What you are asked to do -> Which lines of the records contain the word "should"? Pull out each of them and copy it in full.

Data ->
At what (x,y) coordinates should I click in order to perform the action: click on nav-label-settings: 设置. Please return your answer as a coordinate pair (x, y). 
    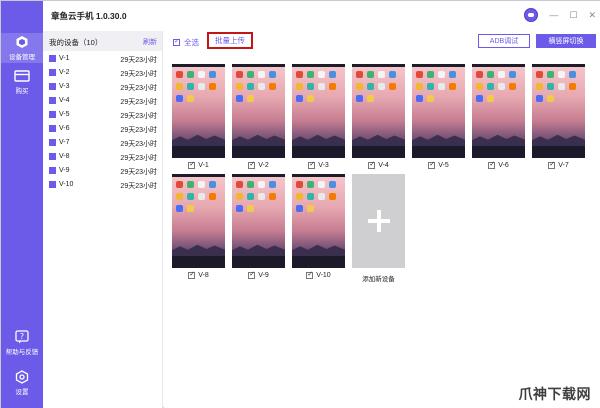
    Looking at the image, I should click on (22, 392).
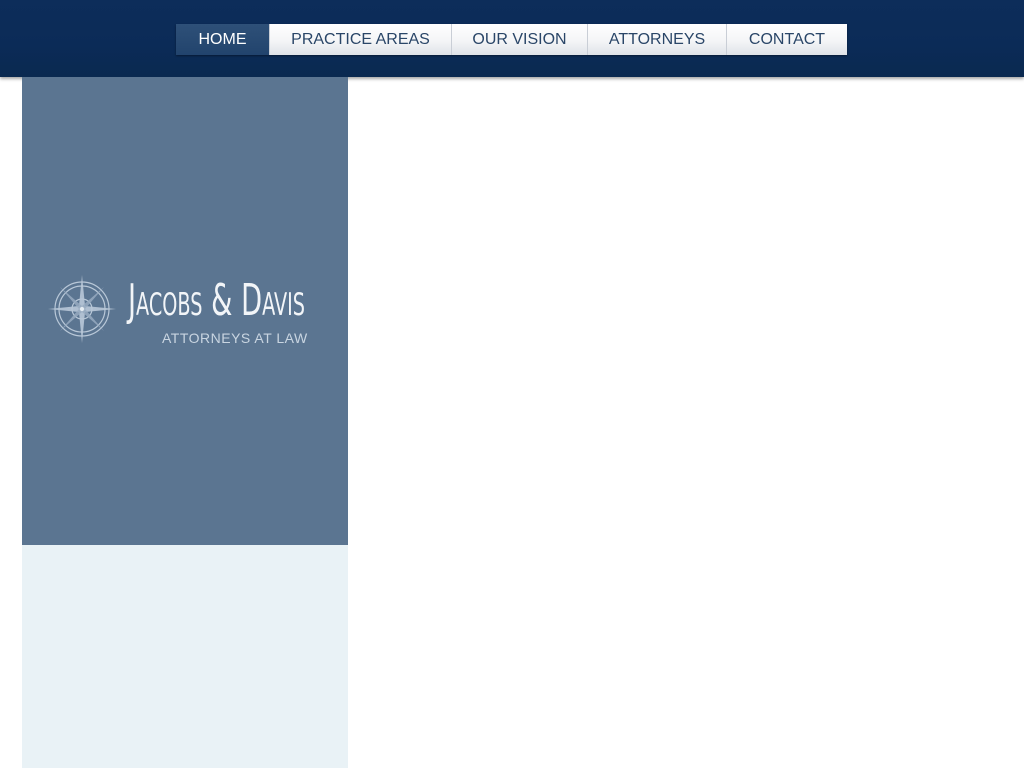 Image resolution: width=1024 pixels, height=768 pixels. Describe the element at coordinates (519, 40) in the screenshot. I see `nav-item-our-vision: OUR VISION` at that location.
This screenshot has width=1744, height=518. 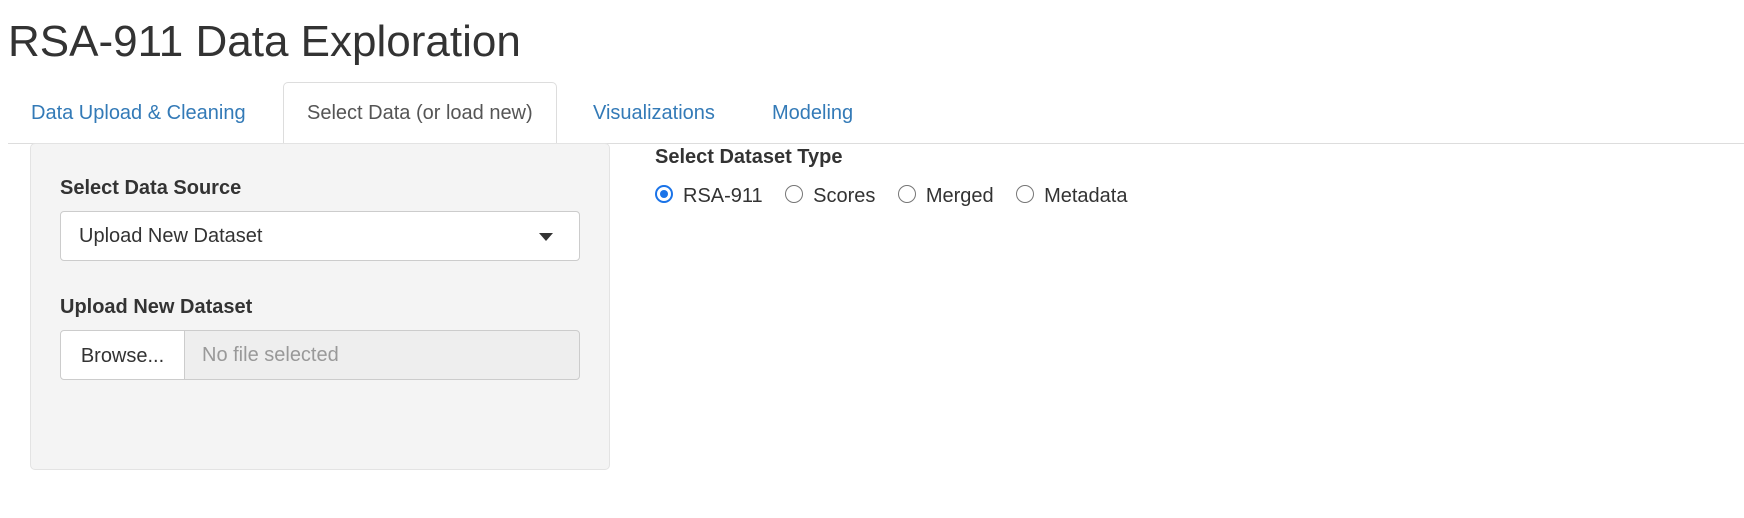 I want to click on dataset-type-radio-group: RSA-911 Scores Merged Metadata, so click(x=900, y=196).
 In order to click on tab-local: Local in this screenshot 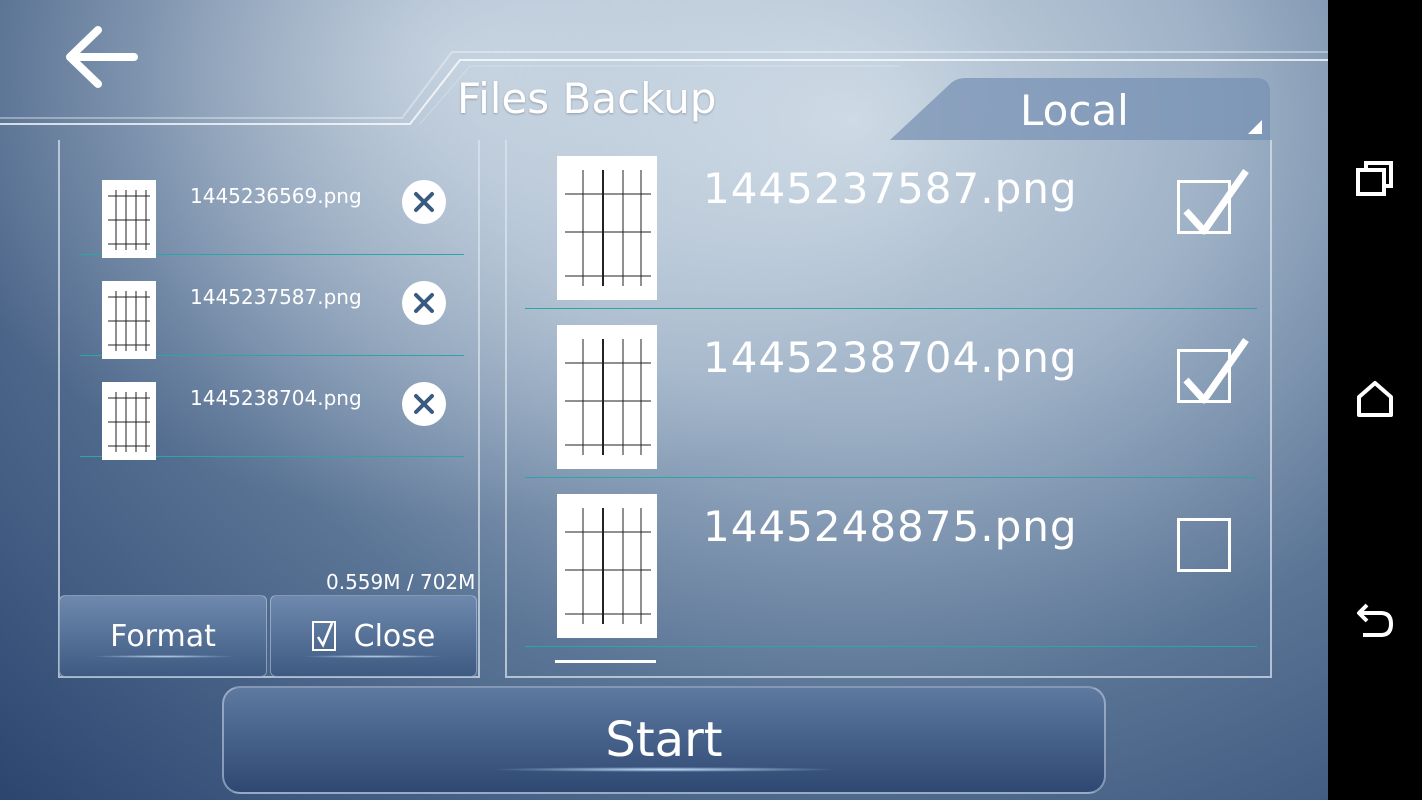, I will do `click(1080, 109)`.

--

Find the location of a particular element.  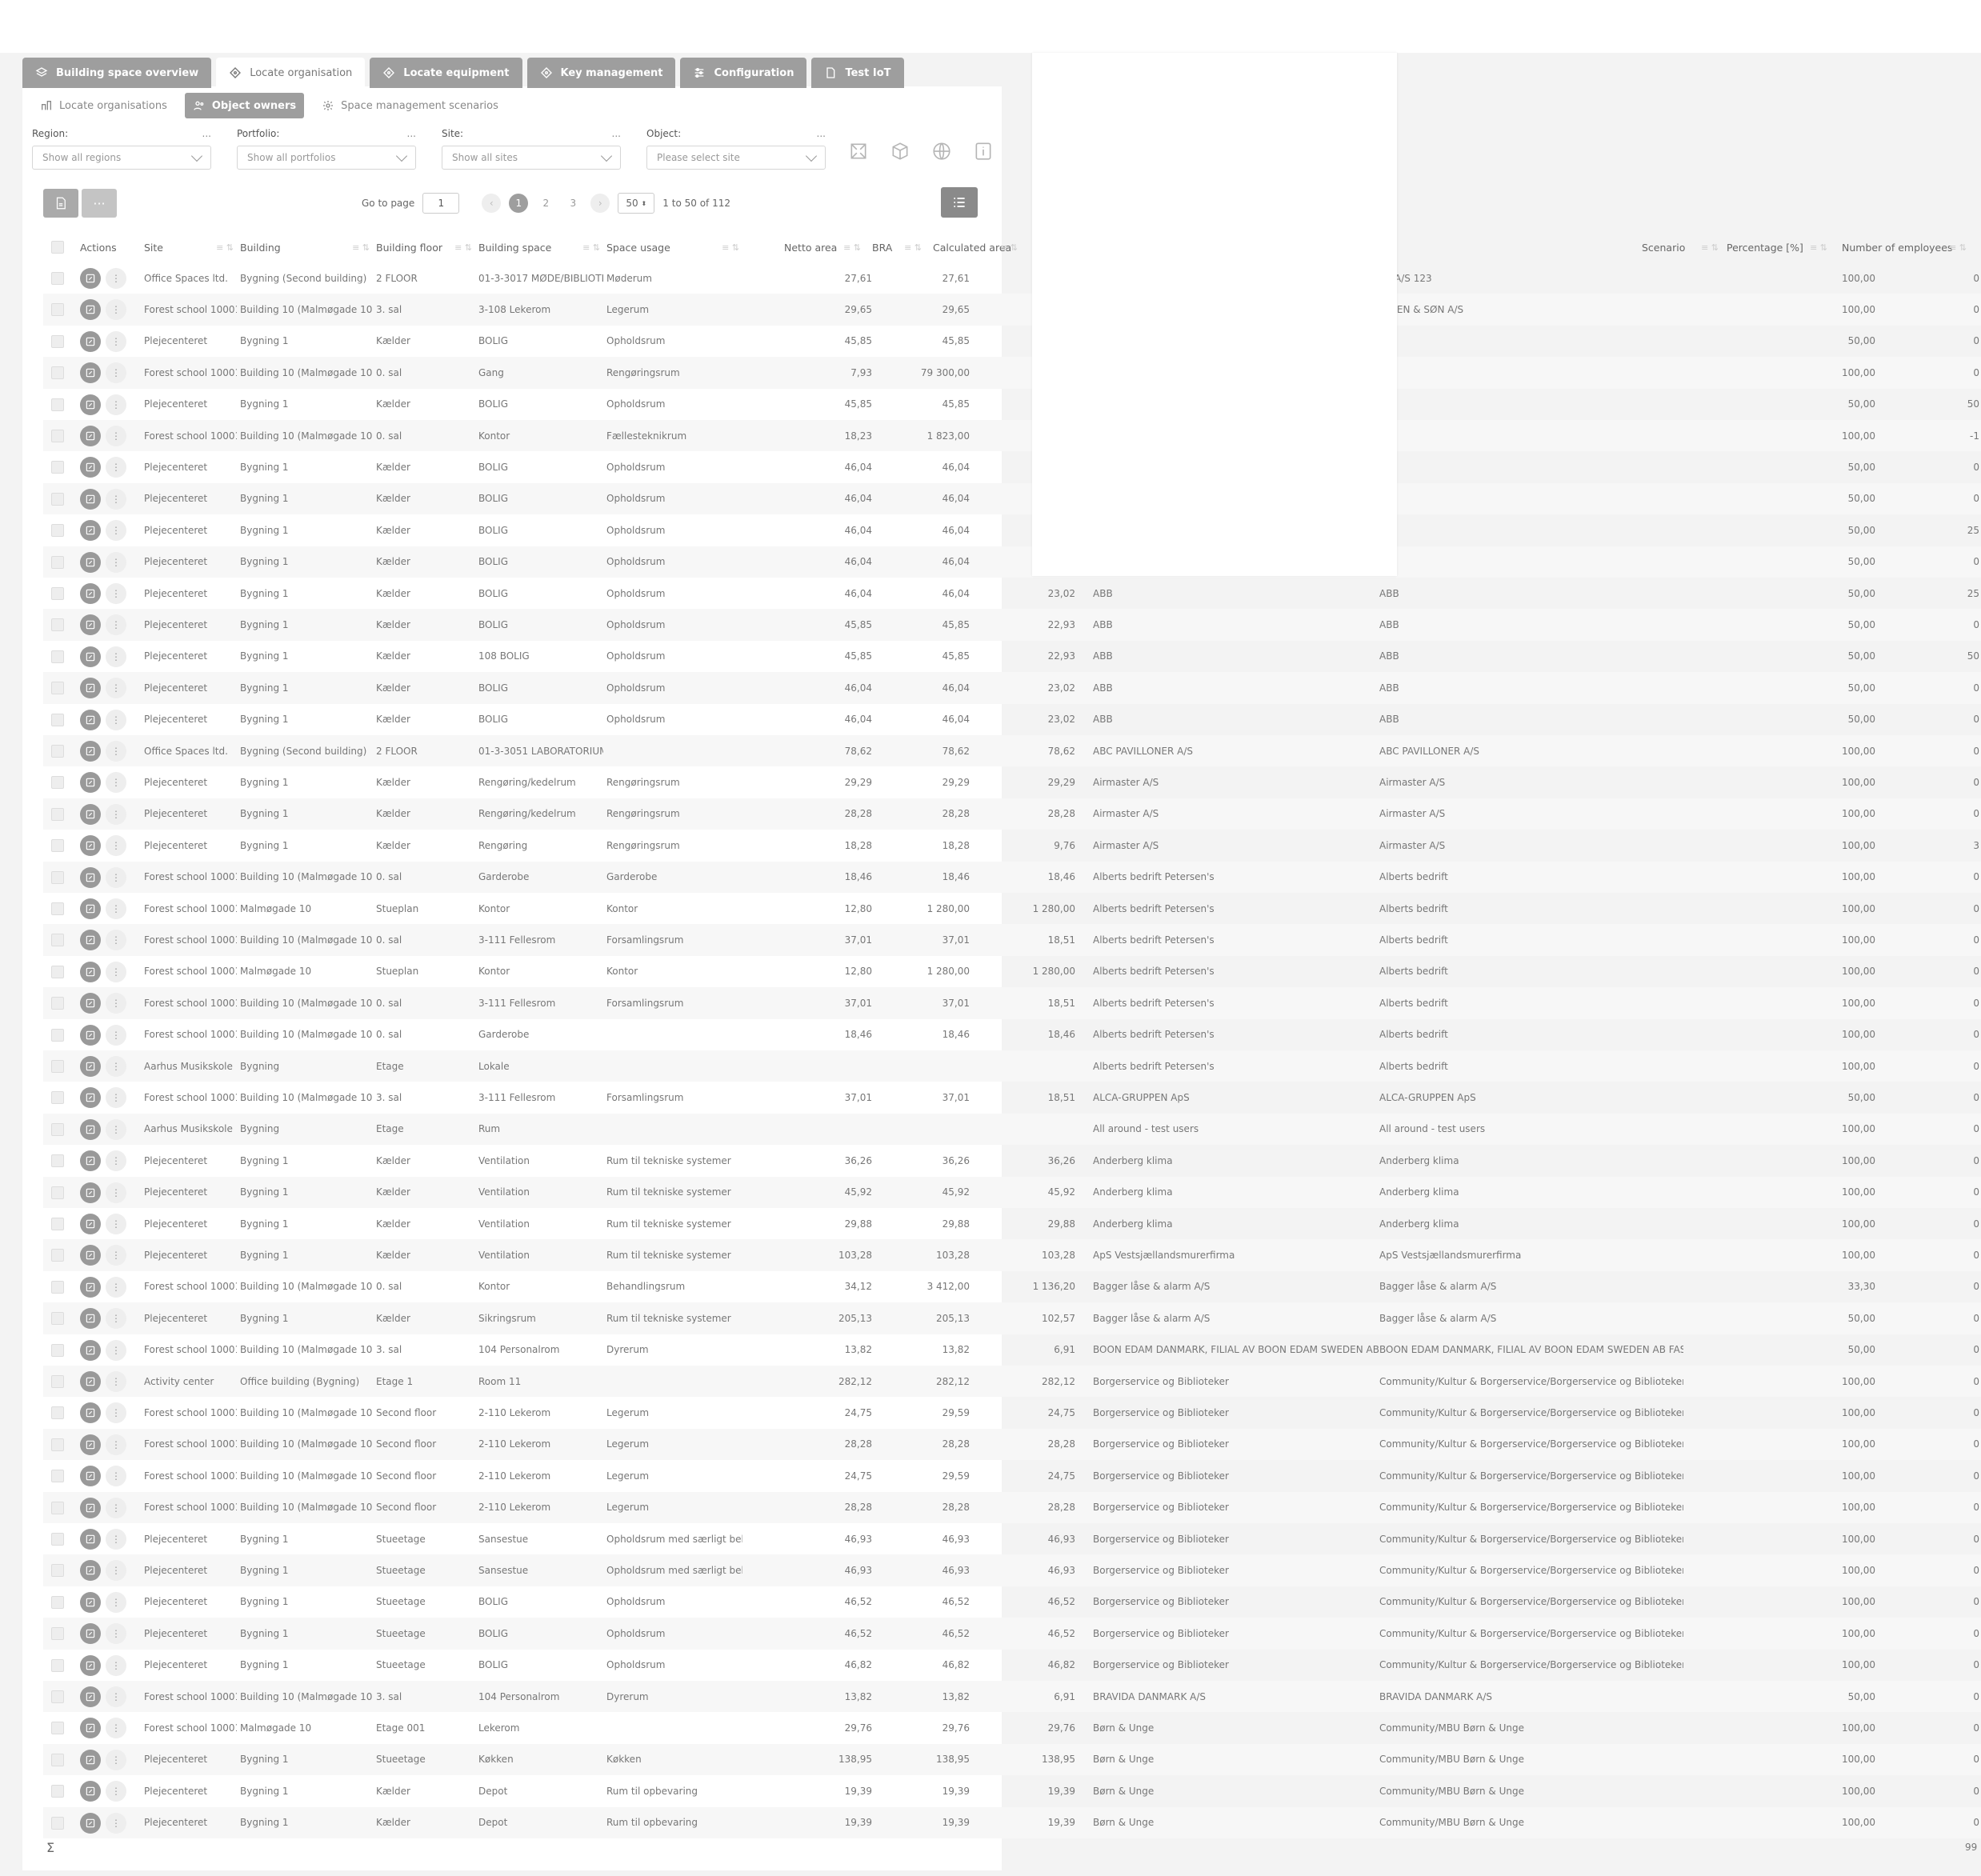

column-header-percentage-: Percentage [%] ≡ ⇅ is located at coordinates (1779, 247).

Output of the exercise ->
At what (x,y) coordinates should I click in order to perform the action: click on nav-label-settings: 设置. Please return your answer as a coordinate pair (x, y). 
    Looking at the image, I should click on (22, 392).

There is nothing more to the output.